In fact this is not even a particularly pro-life cause. The change in the law which Sue Axon is seeking won’t reduce abortions – at least not at first. For once the prospect of My Little Princess morphing into Someone’s Little Mummy looms, most parents instantly discard any scruples and are driving their daughters off to the abortion clinics with the horn blaring and lights flashing.
But at least we would see some of these parents issued with a much-needed wake-up call concerning their daughter’s sexual activity. I am constantly amazed by the insouciance of pro-abortionists such as Ann Furedi of the British Pregnancy Advisory Service at the facts of under-age sex: underage sex is medically risky, emotionally harmful and illegal, needing urgently to be discovered and stopped: yet according to Furedi and her ilk, it “just happens anyway”.

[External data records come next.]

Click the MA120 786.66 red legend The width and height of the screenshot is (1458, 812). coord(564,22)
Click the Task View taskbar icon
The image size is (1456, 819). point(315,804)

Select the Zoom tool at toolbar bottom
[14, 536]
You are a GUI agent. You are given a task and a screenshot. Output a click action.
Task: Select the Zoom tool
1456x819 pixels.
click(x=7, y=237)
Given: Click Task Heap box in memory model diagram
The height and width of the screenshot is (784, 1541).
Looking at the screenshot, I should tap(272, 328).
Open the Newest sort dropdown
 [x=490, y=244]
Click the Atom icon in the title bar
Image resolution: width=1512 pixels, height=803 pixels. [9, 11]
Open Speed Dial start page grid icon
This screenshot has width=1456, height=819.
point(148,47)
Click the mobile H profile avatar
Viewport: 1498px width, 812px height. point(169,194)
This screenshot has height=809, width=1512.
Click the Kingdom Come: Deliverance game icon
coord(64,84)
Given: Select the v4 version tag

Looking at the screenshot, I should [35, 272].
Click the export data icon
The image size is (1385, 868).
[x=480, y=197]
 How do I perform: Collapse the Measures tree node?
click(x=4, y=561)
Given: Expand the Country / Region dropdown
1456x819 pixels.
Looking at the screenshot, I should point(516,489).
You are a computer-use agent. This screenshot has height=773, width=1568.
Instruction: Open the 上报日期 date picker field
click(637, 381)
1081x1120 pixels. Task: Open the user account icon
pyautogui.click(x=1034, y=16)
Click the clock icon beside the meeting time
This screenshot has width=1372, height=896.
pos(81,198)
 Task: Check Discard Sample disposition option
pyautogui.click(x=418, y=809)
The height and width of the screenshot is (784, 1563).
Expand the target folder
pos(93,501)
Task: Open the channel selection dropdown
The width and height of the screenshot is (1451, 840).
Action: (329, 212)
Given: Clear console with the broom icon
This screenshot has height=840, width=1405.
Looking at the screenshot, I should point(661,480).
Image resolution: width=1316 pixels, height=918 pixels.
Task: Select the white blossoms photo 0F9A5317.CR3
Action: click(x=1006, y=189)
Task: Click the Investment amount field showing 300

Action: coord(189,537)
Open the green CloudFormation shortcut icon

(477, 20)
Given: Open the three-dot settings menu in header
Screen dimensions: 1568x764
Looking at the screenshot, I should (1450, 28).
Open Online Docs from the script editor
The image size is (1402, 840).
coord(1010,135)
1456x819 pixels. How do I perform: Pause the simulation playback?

And, chorus the Furedis, what about girls who are being abused? What about Muslim girls who could even be murdered by jealous relatives if their misfortune were discovered?
Well, in the first case, a secret abortion won’t end the abuse. And in the second case, how easy do you think it is anyway, for a girl in a strict Muslim family to conceal the post-operative effects of abortion from her mother?
There should be no difficulty in reframing these mad guidelines so that in special cases doctors could seek permission from the family courts to keep the abortion secret, but would normally be required to inform parents.
But my fear is that the pro-abortion lobby will turn the fact that Sue Axton once had an abortion herself, and regretted it, against her - by accusing her of being a front for the pro-life movement.
Because the pro-life movement has been so successfully (and unscrupulously) discredited in the media (largely thanks to a few idiotic fanatics in the USA), this alone will be enough to influence the minds of the law courts against Sue.
Yet the truth is that this issue is not about abortion. It is about whether we believe parents are essentially good or essentially bad for their children – and in this we have to take a stand.